Collected data:
------------
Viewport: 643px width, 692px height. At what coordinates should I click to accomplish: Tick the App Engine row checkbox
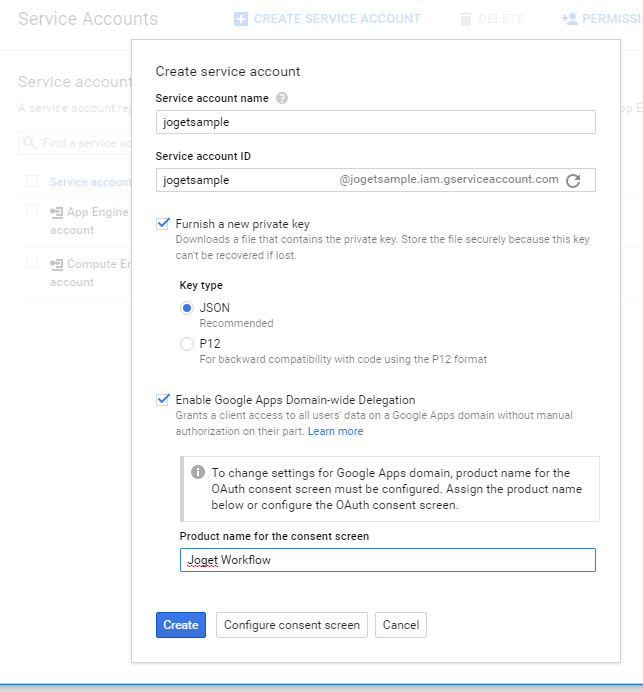[32, 211]
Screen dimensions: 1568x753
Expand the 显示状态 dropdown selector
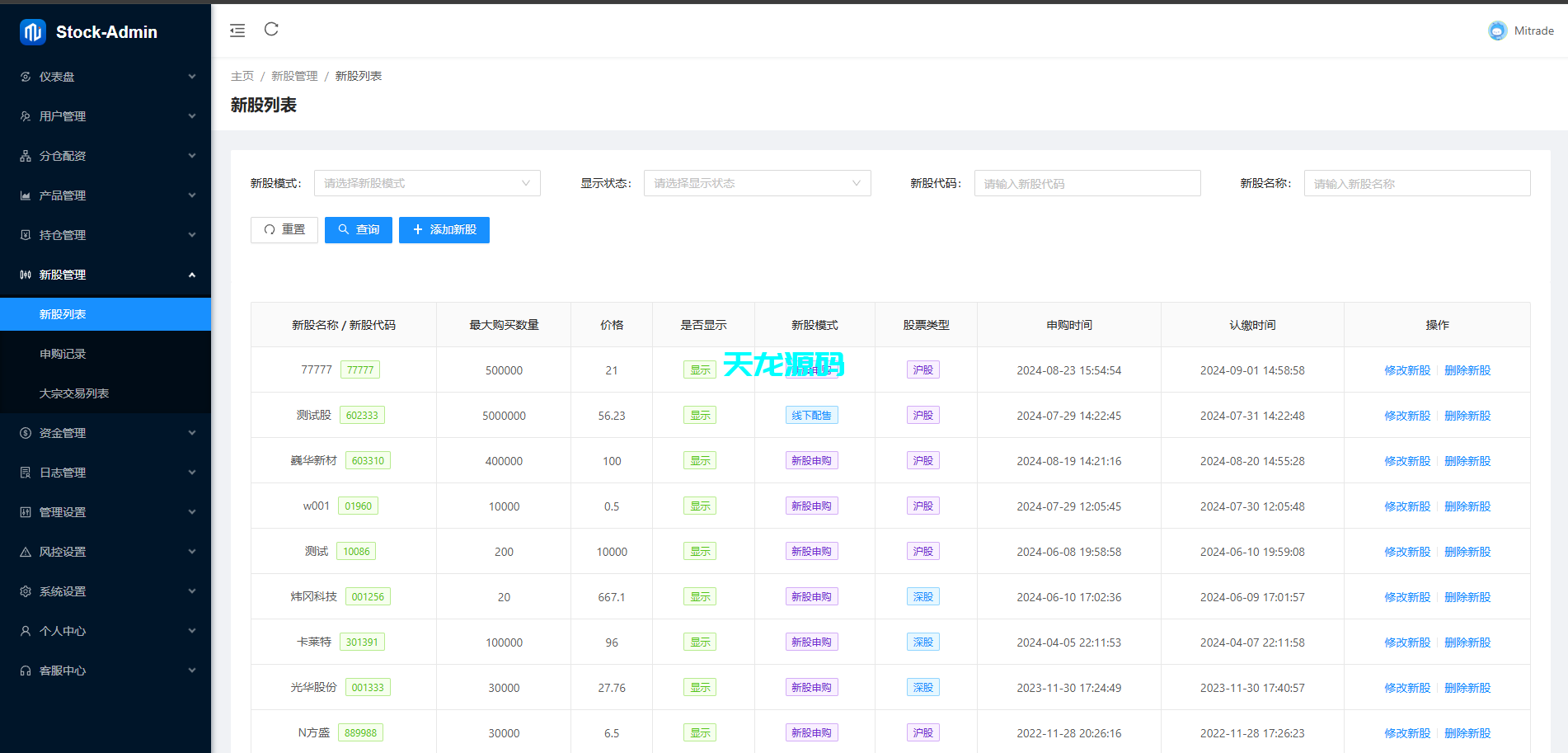coord(756,183)
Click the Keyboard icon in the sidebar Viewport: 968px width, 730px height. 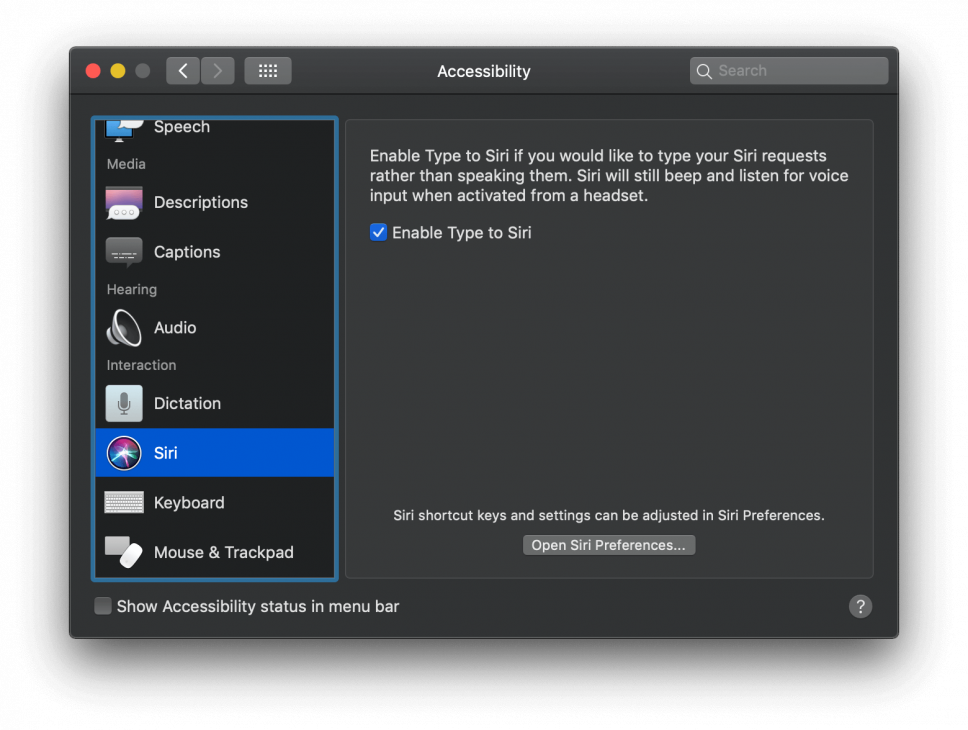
------------
◆ **Work order**: Set down nothing but the lines from the one containing "Expand the 显示状态 dropdown selector" to the final line above, both included, with every picture left out.

◆ **Exercise response**:
Expand the 显示状态 dropdown selector
coord(756,183)
Click the Keyboard icon in the sidebar Viewport: 968px width, 730px height. 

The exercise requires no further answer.